▶ **Data provided**
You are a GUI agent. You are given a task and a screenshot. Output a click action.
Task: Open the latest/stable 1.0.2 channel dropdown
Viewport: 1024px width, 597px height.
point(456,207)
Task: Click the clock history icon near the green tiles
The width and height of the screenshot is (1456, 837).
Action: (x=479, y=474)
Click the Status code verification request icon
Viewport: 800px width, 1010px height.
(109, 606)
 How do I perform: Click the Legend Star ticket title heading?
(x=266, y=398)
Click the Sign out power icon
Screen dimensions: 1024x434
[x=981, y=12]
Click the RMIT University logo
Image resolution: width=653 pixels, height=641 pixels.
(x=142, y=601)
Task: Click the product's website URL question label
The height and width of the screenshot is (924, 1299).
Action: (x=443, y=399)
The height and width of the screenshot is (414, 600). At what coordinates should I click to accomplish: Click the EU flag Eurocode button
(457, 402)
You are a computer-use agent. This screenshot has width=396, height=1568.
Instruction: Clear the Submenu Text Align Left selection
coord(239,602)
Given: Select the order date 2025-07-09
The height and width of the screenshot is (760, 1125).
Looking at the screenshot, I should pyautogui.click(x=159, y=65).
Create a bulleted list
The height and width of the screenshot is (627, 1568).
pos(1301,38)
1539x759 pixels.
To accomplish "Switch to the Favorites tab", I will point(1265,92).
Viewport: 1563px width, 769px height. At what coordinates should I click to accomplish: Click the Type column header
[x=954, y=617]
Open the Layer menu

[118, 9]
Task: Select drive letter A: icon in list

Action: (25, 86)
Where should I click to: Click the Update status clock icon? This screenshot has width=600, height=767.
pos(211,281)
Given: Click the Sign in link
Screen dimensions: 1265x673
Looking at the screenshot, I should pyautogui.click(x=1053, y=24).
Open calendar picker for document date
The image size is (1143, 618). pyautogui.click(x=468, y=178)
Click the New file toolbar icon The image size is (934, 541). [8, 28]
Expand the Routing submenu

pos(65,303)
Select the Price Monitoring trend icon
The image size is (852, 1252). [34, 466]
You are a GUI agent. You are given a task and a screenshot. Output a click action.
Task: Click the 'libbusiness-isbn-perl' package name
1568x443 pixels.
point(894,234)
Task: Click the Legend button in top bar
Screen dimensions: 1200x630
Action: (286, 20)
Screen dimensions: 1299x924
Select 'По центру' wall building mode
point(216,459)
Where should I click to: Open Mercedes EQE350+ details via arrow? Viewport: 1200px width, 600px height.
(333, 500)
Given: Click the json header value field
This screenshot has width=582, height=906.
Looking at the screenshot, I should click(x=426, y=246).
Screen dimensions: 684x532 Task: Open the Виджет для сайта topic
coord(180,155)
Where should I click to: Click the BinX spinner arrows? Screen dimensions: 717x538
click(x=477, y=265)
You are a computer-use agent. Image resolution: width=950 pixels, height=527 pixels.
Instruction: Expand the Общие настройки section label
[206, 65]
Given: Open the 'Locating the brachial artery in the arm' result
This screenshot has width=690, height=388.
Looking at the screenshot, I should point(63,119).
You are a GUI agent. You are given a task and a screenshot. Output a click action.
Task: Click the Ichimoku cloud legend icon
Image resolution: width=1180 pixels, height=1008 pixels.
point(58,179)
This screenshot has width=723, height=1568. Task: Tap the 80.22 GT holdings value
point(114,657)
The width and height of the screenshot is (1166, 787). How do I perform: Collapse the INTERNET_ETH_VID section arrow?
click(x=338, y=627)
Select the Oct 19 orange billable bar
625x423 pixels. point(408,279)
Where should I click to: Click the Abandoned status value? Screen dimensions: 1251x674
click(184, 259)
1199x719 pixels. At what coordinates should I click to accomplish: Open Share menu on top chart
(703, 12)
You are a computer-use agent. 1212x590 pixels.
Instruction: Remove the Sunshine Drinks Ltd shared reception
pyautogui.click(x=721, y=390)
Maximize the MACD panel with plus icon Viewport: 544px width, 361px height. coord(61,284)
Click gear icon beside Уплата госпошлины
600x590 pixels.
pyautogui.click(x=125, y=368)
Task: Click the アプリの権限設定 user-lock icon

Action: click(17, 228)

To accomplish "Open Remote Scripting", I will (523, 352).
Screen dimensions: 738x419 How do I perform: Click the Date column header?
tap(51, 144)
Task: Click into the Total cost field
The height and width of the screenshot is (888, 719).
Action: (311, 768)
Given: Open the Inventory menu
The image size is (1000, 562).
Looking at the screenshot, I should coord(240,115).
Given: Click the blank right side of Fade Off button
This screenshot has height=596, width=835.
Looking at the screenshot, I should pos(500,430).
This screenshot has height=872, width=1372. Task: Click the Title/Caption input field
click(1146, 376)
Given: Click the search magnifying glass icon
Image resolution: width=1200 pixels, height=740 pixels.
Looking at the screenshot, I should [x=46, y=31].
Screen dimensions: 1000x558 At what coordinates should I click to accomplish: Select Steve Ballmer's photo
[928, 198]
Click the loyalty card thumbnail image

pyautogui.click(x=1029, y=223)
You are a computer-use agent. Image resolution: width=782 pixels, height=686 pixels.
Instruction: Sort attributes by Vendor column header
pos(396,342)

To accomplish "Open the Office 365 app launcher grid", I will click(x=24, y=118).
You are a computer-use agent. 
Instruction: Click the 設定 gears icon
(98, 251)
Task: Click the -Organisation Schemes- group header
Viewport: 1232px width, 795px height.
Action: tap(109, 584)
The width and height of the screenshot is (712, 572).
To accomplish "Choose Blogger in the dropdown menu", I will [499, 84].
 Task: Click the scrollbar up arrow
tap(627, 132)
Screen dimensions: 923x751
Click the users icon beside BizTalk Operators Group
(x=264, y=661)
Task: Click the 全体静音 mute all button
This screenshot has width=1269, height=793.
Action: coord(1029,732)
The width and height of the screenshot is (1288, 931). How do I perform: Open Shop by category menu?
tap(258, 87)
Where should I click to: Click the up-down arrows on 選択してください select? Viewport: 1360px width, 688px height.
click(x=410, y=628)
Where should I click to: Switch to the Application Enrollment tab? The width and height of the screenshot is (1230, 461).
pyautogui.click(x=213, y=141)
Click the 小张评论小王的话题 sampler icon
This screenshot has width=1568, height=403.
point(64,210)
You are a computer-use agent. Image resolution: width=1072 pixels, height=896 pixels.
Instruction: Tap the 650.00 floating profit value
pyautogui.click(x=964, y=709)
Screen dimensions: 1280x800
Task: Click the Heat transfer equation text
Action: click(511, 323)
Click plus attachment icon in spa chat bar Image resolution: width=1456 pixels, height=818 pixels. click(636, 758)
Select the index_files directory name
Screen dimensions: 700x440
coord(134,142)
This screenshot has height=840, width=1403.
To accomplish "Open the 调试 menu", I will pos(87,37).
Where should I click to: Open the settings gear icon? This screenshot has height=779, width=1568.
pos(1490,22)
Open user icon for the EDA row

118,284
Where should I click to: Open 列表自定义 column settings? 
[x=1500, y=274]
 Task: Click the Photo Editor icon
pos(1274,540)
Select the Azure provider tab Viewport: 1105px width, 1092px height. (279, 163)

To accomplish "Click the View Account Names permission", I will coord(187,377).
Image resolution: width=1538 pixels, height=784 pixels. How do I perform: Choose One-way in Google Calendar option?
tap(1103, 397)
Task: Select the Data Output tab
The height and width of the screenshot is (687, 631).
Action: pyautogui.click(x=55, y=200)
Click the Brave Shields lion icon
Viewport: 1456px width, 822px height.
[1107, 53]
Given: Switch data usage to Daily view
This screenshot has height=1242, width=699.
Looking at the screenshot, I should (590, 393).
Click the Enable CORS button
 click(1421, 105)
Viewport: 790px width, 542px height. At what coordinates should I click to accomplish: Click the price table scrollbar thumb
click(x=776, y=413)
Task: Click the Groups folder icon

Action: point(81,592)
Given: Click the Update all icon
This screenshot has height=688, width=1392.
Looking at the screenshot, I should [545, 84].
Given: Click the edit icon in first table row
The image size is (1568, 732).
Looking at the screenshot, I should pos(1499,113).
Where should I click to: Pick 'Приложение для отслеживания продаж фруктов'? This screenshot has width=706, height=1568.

▶ **Instruction**
How many lines in the entries above contain the string "point"? Give only the number.

▶ **Answer to the problem**
10